The Coordinator Agent Pattern: When You Actually Need One
Coordinators add latency and cost. The signals that you actually need one, and the simpler patterns that work most of the time.
Signals you need a coordinator
Three signals indicate a coordinator pays back. More than 3 specialists involved in a single workflow (below that, code-based orchestration is simpler); dynamic dependencies (which specialist runs next depends on what the previous one found, static orchestration cannot express this); multi-step plans that branch (plan A pursues one path, plan B another, the coordinator picks per-run).
- 3+ specialists per workflow. Below that, code-based orchestration is simpler.
- Dynamic dependencies. Next specialist depends on previous output; static can’t express.
- Branching multi-step plans. Plan A vs B picked per run; coordinator decides.
- Per-workflow signal evaluation. Each workflow tested against the three signals; supports correct decision.
Simpler patterns that work most of the time
Three patterns work without a coordinator. Pipeline (agent A to B to C, fixed order; a function call chain in code, no coordinator needed); fan-out (agent A to (B, C, D in parallel); code-based, no coordinator); conditional (if the result of A is X, run B, else run C; a switch statement, no coordinator).
- Pipeline. A to B to C fixed order; function call chain.
- Fan-out. A to (B, C, D parallel); code-based; no LLM coordination.
- Conditional. Result of A is X then B else C; switch statement.
- Per-pattern code preference. When code suffices, use code; LLM coordination is the fallback.
Cost of a coordinator
The coordinator has real costs. A coordinator is itself an LLM call (adds latency: 1-3 seconds per coordination decision); adds tokens (the coordinator has to read the state of all sub-agents, tokens grow with the number of sub-agents); adds failure modes (the coordinator can mis-route, deadlock, or loop, so eval and observability are required).

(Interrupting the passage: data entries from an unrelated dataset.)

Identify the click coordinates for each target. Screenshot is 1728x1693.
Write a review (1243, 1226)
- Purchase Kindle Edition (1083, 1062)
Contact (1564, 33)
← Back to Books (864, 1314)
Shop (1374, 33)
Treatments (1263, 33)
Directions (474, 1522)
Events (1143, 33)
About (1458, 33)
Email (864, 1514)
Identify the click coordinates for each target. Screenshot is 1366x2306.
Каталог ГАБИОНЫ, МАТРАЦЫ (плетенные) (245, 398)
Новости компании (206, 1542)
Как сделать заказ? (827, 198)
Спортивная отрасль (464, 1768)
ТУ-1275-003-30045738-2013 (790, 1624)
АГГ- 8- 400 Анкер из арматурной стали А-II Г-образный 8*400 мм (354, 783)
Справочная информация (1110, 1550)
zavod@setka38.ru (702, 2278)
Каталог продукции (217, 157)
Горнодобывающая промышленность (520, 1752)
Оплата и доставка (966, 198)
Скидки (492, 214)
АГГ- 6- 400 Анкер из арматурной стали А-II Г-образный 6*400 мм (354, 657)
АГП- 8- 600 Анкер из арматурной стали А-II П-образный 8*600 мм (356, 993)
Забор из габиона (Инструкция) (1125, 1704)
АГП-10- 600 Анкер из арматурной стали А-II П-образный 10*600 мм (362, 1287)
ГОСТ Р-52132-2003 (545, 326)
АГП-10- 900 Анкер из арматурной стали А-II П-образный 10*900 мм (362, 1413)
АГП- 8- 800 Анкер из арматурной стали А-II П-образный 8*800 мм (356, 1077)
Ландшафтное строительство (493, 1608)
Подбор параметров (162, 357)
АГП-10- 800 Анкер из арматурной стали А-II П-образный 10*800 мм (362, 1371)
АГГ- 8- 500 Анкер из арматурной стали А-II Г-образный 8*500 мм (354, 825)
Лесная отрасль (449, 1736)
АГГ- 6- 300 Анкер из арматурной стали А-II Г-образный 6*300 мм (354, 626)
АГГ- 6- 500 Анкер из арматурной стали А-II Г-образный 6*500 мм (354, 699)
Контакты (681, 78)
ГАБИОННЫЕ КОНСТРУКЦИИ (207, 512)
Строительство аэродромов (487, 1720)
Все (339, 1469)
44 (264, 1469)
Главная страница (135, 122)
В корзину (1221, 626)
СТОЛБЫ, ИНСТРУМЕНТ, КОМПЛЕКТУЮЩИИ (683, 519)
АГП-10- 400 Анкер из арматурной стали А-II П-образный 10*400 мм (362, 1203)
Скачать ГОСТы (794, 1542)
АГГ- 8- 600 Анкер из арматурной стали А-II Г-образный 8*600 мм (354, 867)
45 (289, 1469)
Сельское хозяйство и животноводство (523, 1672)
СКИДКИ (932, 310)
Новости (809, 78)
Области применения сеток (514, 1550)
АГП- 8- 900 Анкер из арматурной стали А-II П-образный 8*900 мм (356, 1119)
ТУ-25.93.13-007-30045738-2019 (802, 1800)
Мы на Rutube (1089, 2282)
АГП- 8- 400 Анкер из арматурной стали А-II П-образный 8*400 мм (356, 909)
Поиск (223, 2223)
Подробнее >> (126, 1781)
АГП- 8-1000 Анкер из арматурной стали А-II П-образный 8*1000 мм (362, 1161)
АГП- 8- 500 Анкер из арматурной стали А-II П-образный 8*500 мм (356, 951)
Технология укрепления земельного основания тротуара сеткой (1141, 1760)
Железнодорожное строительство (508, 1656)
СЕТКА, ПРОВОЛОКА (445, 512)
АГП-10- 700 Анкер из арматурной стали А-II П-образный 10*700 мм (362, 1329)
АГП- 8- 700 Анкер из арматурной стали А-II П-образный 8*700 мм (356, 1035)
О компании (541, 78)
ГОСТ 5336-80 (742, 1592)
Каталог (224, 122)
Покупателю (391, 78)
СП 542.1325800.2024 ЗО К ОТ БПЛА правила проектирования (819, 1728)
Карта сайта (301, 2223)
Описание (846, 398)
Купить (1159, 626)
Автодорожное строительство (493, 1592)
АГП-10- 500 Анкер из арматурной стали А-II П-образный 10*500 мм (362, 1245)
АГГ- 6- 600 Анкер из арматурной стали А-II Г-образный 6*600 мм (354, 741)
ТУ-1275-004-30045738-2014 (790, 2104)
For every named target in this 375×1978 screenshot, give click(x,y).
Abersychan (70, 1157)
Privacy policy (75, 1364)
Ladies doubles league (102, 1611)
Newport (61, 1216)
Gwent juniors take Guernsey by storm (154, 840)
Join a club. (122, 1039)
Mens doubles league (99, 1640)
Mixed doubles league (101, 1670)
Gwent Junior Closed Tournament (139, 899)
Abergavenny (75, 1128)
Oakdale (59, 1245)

- 1-3 second latency per decision. The coordinator is an LLM call; adds round-trip time.
- Token cost grows with sub-agents. Coordinator reads state; cost scales with depth.
- New failure modes. Mis-route, deadlock, loop; eval and observability required.
- Per-coordinator monitoring. The coordinator has its own SLO; supports correct operation.
Design the coordinator narrowly
The coordinator’s only job is routing. Not reasoning, not analysis, not action; coordinator input is the goal, the available specialists, the current state, and output is which specialist to invoke next with what scope; coordinator does not see specialist internals and reads only the structured output of each specialist.
- Routing only. Not reasoning, not analysis, not action; the discipline.
- Goal-specialists-state input. Three inputs; bounded surface.
- Specialist-and-scope output. Two-field output; structured.
- Sees only structured output. No specialist internals; the abstraction holds.
Trust the coordinator carefully
Three constraints keep the coordinator safe. Read-only by default (the coordinator can route but cannot act, specialists do the acting); bounded loops (the coordinator can iterate up to N times, beyond that escalate, N is small typically 5); eval the coordinator separately because its routing decisions are first-class outputs that need their own test suite.
- Read-only by default. Routes but doesn’t act; specialists act.
- N=5 loop bound. Up to 5 iterations; beyond that escalate.
- Separate eval suite. Routing decisions are first-class outputs; need their own tests.
- Per-coordinator audit log. Routing decisions captured; supports investigation.